Read The Golden Mountain Murders Online
Authors: David Rotenberg
Then Charles spun around and faced Fong. His eyes were suddenly bright, vibrant, as if he’d just run a race.
“Ni hao,”
he chirped.
Fong smiled and replied in Mandarin – if you speak the Common Tongue then I’m a chili pepper in a whore’s armpit.
Charles smiled. Fong found himself liking the smile. “You got me. All the Mandarin I know is how to say hello.” He then repeated,
“Ni hao.”
Fong resisted correcting Charles’s use of tones in the word. His childish approach to the word reminded Fong of student actors on the Shanghai theatre academy campus who loved to approach Westerners with loud salutations of the only English phrase they knew:
“Well, Come too Chey Na!”
“Your class was very interesting,” Fong said. “You are very skilled.
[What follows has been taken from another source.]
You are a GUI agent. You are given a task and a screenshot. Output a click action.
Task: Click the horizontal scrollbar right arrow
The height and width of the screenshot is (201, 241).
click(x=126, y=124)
My name is Zhong Fong,” Fong said in his textbook-perfect English.
Charles turned to the students who were still dis-mantling the video equipment, “That’s enough, thanks. I’ll do the rest.”
“You going to join us for a drink?” asked the older black actor.
“Do I ever join you for a drink?” Charles asked.
“No, you don’t.”
“Right. But thanks for asking. One of these days I’ll surprise you all and show up.”
“We’ll try to hide our astonishment.”
“Just find the truth, breathe in the truth and say the stupid words.”
“Good-night” and “Great class!” were offered by the actors and gratefully accepted by Charles. And then the actors were gone. Charles closed the main door behind them and opened the blinds on the south side of the studio. A full moon sat low in the night sky. Charles stared at it, doing what Fong’s actress wife, Fu Tsong, used to call “breathing it in.”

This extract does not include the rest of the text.